Which lines in the records below mention the word "options"? Copy each one out.

*DATA TO EXAMINE*
■ ■ ■ ■ ■

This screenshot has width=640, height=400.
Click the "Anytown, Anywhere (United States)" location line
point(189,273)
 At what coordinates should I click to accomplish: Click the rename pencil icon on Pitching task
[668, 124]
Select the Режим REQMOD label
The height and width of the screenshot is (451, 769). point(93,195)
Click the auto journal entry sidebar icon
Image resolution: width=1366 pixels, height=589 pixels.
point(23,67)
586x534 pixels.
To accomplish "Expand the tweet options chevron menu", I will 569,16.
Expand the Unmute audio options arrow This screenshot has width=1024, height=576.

■ ■ ■ ■ ■

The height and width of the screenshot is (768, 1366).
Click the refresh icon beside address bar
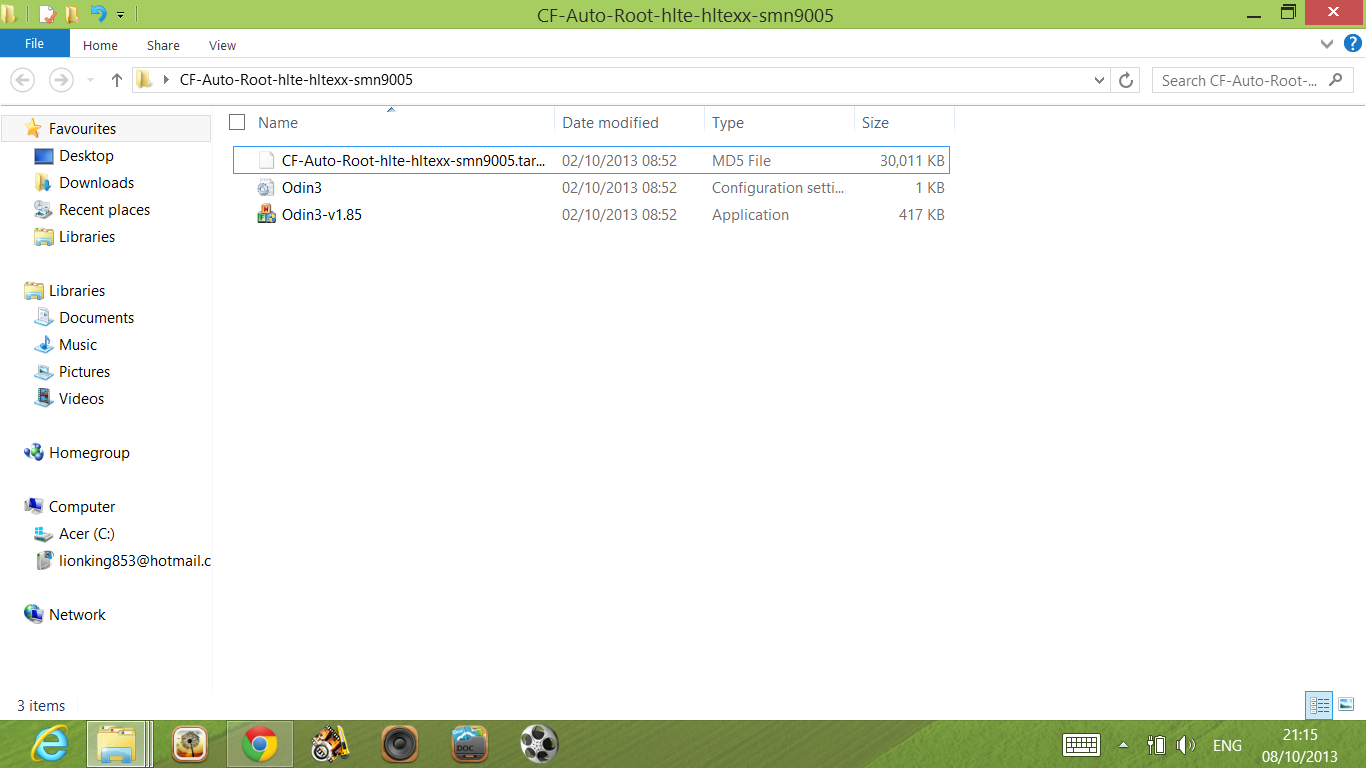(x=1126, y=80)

■ ■ ■ ■ ■

*EXERCISE OUTPUT*
To accomplish "Expand the tweet options chevron menu", I will 569,16.
Expand the Unmute audio options arrow This screenshot has width=1024, height=576.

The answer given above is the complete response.